En 2018, alors que le dinar tunisien a touché le fond, des compatriotes ont jugé plus important de sauver l'économie turque « en plein effondrement ». Si l'appel à consommer tunisien a réussi à mobiliser des patriotes, celui lancé aujourd'hui, par des personnalités appartenant à des courants bien spécifiques, pour aider la Turquie suscite bien des interrogations… En 2016, alors qu'on parlait de chute catastrophique du dinar, l'euro s'échangeait en juin à 2,433 dinars, soit le niveau le plus élevé de l'Histoire et le dollar américain s'échangeait pour sa part à 2,141 dinars, soit également le niveau le plus élevé de l'Histoire. En ce mois d'août 2018, 1 USD s'échange à 2,77 TND et 1 euro, tenez-vous bien, à 3,15TND ! En parallèle, et suite à des sanctions infligées par les Etats-Unis, la livre turque a connu la chute la plus importante de son histoire. La monnaie turque a plongé vendredi dernier, de près de 20 %, un dollar s'échangeant contre 6,87 livres, perdant, depuis début 2018, 40 % de sa valeur. Une catastrophe qui vient apparemment s'ajouter aux préoccupations de certains Tunisiens, très inquiets de la santé de « leur second pays » alors que le leur traverse des difficultés économiques.
Ceux qui n'ont pas bougé le petit doigt pour encourager la productivité tunisienne et propager activement l'appel à consommer tunisien, lancé en 2017, pleurent aujourd'hui le sort de la Turquie, faisant feu de tout bois pour secourir le pays qui a noyé de ses produits le marché tunisien. Un raz-de-marée qui a débuté en 2004 avec la signature de l'accord de libre-échange, qui a de loin privilégié la Turquie et qui s'est poursuivi, voire aggravé après la révolution, jusqu'à obliger l'Etat de prendre les mesures « possibles » pour réduire les dégâts causés aux producteurs locaux.

• • • • • • •

Selon l'extrait sur le dinar tunisien et la livre turque, qu'est-ce qui a obligé l'État tunisien à prendre des mesures pour limiter les dégâts subis par les producteurs locaux ? Répondez en une à trois phrases.

## Données fournies
• • • • • • •

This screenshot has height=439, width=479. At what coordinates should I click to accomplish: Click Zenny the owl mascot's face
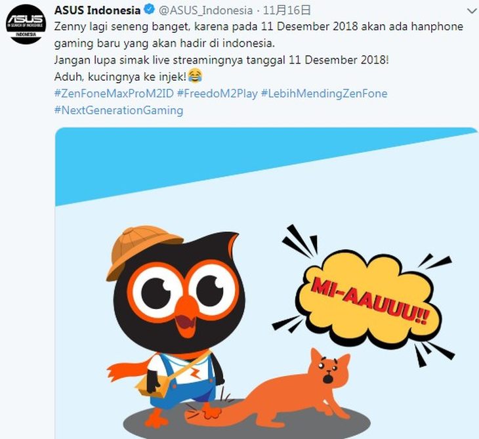180,294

• • • • • • •

## Problème résolu
Les produits turcs ont noyé le marché tunisien. Ce raz-de-marée a commencé en 2004 avec la signature d'un accord de libre-échange qui a de loin privilégié la Turquie. Il s'est poursuivi, voire aggravé après la révolution, au point de forcer l'État à prendre les mesures « possibles ».